Me and my mother have just discovered that our father had a VALID previous marriage with another woman. He was already MARRIED when he wed my mother and he lied about it. My mother didn't know she was marrying a married man.

To avoid detection, my father falsified his age in the second marriage contract making himself 3 years younger. He is unable to produce a birth certificate to prove that he is indeed the age he claims in my mother's marriage contract (second marriage)

My mother has been deceived. They have an age difference of 15 years with my mother being 15 years younger than him.

What complicated matters is that my mother has several properties to her name. The many titles of the properties state her name with only my father as a "married to". The titles are not on "Spouses" but only "Married to" wherein my mother is the primary owner and my father just gave marital consent.
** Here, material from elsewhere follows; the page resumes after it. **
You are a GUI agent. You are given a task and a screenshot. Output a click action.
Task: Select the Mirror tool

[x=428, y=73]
I would like to ask for legal advice on how my mother can keep the properties she worked so hard for and is technically under her name. Since they were never married to begin with, to whose favor do you think the court will award the properties?

Will my father's first family have any claim to my mother's properties? since they are the valid wife and children and my mother is not. Both the first family and the second family have children.
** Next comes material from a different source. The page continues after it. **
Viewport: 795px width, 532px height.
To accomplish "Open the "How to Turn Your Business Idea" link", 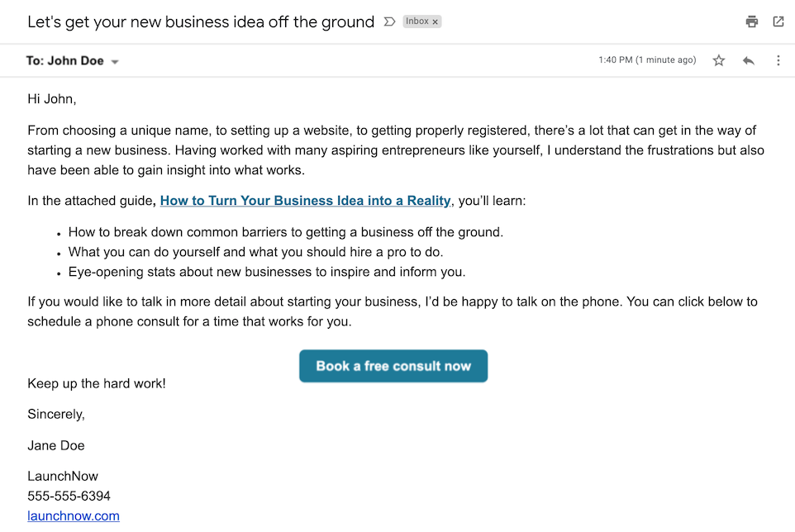I will [305, 201].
Thank you very much for any advice or enlightenment you could give.






attyLLL


moderator

when a title says x married y, it means they own it jointly. there is no 'primary owner'.
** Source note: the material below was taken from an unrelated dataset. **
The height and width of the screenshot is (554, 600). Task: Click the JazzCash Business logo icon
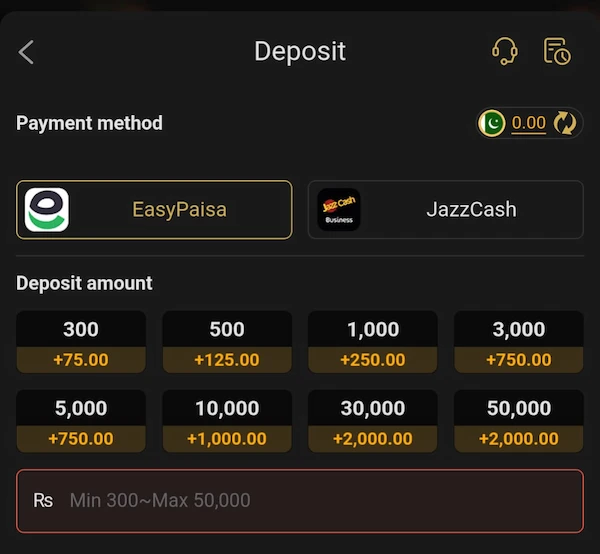(339, 210)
her proper remedy is to file for declaration of nullity of the marriage, but the question is whether she can prove that she paid for the properties through her own efforts.

Art. 148. In cases of cohabitation not falling under the preceding Article, only the properties acquired by both of the parties through their actual joint contribution of money, property, or industry shall be owned by them in common in proportion to their respective contributions. In the absence of proof to the contrary, their contributions and corresponding shares are presumed to be equal. The same rule and presumption shall apply to joint deposits of money and evidences of credit.

If one of the parties is validly married to another, his or her share in the co-ownership shall accrue to the absolute community or conjugal partnership existing in such valid marriage. If the party who acted in bad faith is not validly married to another, his or her shall be forfeited in the manner provided in the last paragraph of the preceding Article.

The foregoing rules on forfeiture shall likewise apply even if both parties are in bad faith.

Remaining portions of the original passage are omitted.